**Your task:** As the lines appear below, please set them down exactly, starting at the first and finishing with the one containing "60‒14‒68 (97, 2420)".

Items from a data source
Segment Open
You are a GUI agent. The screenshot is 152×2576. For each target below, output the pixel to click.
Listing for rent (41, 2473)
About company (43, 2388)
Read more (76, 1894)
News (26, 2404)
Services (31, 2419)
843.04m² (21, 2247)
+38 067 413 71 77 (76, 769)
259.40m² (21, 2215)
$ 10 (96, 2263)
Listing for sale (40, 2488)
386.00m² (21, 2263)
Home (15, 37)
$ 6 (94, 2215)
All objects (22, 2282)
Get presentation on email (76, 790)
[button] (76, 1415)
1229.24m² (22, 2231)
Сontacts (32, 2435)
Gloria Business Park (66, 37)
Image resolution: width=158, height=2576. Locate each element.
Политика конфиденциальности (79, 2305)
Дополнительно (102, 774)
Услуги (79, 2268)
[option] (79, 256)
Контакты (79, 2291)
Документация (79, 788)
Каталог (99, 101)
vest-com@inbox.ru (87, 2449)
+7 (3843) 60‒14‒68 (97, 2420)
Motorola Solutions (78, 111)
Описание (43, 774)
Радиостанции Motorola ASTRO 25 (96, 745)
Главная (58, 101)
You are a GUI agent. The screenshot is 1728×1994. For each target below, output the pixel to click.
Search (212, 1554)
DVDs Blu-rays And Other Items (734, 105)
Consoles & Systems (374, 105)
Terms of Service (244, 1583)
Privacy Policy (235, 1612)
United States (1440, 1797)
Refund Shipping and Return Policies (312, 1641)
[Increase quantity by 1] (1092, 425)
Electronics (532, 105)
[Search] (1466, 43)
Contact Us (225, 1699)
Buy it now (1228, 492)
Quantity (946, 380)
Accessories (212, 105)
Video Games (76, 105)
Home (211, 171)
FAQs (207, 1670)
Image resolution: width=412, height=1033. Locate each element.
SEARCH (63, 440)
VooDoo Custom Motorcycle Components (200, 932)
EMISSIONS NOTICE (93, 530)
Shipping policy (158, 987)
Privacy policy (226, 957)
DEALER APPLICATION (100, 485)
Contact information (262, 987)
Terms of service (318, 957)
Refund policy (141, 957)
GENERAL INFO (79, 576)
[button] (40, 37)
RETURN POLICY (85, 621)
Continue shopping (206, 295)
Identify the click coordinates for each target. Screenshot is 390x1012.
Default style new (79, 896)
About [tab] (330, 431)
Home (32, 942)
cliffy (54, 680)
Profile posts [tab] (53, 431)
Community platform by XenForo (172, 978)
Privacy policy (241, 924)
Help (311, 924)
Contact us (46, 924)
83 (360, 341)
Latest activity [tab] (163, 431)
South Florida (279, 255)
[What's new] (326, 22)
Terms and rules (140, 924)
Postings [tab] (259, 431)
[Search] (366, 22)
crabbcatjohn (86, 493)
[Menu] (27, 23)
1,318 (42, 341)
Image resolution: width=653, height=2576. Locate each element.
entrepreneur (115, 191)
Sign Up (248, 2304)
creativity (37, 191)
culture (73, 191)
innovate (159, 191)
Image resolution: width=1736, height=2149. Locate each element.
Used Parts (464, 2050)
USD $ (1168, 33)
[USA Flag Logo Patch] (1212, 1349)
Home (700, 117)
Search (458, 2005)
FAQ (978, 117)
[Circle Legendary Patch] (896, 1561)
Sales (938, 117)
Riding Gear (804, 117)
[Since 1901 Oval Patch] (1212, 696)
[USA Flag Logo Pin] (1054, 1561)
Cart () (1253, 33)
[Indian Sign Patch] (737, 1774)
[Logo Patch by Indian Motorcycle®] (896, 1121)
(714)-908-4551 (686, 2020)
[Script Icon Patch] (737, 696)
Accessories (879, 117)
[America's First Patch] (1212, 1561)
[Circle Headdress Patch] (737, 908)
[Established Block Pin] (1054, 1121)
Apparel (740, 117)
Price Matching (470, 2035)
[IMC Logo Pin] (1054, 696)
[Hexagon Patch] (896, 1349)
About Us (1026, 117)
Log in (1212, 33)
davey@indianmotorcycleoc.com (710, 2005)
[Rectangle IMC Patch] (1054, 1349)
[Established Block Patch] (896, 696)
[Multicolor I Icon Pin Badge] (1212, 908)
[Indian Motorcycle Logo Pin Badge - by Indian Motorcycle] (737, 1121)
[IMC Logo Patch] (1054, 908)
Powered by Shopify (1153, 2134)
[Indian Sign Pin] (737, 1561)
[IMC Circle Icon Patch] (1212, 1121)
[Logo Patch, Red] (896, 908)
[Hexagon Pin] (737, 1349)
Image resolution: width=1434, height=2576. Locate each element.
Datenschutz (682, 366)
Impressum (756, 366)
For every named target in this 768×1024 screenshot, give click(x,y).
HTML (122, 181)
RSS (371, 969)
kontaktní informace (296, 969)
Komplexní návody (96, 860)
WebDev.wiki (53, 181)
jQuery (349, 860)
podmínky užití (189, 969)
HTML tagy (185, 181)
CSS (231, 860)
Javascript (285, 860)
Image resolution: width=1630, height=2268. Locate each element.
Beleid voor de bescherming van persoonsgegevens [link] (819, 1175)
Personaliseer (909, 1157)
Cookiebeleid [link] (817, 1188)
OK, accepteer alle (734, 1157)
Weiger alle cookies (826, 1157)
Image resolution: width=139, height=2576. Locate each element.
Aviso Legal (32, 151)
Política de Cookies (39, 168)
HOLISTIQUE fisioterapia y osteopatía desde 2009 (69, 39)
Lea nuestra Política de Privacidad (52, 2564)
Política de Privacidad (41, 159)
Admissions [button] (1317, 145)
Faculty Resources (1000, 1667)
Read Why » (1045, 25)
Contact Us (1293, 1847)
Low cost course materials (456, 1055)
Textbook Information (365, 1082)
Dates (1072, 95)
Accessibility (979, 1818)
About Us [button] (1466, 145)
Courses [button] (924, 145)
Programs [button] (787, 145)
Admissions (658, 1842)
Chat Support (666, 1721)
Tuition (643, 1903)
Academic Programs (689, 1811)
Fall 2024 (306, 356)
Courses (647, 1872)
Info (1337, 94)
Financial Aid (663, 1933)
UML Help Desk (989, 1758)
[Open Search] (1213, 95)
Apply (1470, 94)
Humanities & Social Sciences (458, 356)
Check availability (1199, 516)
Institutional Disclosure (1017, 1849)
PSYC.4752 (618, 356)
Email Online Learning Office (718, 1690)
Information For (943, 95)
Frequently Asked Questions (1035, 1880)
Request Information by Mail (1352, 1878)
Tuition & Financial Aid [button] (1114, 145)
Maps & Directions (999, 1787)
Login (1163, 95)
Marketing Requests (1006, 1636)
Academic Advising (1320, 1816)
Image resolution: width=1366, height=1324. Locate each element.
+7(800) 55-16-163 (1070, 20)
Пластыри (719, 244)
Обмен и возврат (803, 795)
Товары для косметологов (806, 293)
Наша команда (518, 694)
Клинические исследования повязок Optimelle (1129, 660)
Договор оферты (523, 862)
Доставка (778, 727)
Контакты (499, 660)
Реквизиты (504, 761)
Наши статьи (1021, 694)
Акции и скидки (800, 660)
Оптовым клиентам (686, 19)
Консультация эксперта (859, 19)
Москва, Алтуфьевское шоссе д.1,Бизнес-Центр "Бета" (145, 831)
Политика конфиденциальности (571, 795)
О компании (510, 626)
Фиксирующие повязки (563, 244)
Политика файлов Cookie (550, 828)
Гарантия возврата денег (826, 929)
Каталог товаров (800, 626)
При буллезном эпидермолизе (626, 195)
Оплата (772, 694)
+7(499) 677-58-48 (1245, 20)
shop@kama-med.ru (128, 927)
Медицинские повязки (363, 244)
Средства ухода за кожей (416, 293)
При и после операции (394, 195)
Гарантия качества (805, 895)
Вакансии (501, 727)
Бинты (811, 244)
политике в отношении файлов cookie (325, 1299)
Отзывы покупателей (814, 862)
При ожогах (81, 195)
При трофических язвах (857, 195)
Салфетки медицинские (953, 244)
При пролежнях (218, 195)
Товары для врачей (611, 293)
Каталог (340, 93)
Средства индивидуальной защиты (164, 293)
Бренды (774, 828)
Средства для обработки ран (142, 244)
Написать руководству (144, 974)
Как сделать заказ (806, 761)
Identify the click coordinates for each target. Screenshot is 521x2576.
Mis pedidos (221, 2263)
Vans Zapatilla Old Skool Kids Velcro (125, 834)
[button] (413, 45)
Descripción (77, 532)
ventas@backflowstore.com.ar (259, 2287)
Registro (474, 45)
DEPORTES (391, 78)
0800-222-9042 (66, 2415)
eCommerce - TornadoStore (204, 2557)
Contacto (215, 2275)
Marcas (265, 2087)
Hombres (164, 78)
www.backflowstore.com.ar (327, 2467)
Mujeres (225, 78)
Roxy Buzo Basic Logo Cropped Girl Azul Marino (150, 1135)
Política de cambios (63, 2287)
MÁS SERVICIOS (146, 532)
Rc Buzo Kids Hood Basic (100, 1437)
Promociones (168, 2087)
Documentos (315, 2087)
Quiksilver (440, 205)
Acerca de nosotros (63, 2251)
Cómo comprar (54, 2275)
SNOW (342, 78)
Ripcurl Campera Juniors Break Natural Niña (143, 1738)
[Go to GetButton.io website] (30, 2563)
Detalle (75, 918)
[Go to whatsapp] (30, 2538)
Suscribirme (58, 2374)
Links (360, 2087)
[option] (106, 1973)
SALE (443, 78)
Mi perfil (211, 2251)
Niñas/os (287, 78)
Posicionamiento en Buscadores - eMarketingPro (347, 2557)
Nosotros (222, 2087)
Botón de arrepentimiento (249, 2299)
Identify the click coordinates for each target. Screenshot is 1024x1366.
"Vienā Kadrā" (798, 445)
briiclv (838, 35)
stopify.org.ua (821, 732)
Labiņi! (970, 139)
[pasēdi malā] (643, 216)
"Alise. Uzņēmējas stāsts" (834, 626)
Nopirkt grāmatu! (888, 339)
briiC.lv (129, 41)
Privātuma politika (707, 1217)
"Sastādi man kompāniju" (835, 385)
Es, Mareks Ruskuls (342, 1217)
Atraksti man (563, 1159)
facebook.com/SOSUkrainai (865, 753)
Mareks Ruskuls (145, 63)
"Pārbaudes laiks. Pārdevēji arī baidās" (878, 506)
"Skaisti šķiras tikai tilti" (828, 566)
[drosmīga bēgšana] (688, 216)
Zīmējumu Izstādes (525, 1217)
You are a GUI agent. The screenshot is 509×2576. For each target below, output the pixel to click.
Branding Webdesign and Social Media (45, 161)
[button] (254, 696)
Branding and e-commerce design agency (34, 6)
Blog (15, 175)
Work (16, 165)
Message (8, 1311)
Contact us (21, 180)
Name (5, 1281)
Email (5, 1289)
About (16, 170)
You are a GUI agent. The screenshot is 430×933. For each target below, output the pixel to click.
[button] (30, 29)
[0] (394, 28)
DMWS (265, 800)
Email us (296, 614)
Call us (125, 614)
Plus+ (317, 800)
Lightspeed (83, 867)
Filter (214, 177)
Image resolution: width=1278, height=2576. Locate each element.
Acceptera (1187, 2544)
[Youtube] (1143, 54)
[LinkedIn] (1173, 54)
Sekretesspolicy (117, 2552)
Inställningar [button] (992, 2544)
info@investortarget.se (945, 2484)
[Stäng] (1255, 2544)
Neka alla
Segment Closed
**Solution to this exercise:**
You are a GUI agent. The screenshot is 152×2576. For each target below, output the pixel to click.
Listing for rent (41, 2473)
About company (43, 2388)
Read more (76, 1894)
News (26, 2404)
Services (31, 2419)
843.04m² (21, 2247)
+38 067 413 71 77 (76, 769)
259.40m² (21, 2215)
$ 10 (96, 2263)
Listing for sale (40, 2488)
386.00m² (21, 2263)
Home (15, 37)
$ 6 (94, 2215)
All objects (22, 2282)
Get presentation on email (76, 790)
[button] (76, 1415)
1229.24m² (22, 2231)
Сontacts (32, 2435)
Gloria Business Park (66, 37)
Image resolution: width=158, height=2576. Locate each element.
Политика конфиденциальности (79, 2305)
Дополнительно (102, 774)
Услуги (79, 2268)
[option] (79, 256)
Контакты (79, 2291)
Документация (79, 788)
Каталог (99, 101)
vest-com@inbox.ru (87, 2449)
+7 (3843) 60‒14‒68 (97, 2420)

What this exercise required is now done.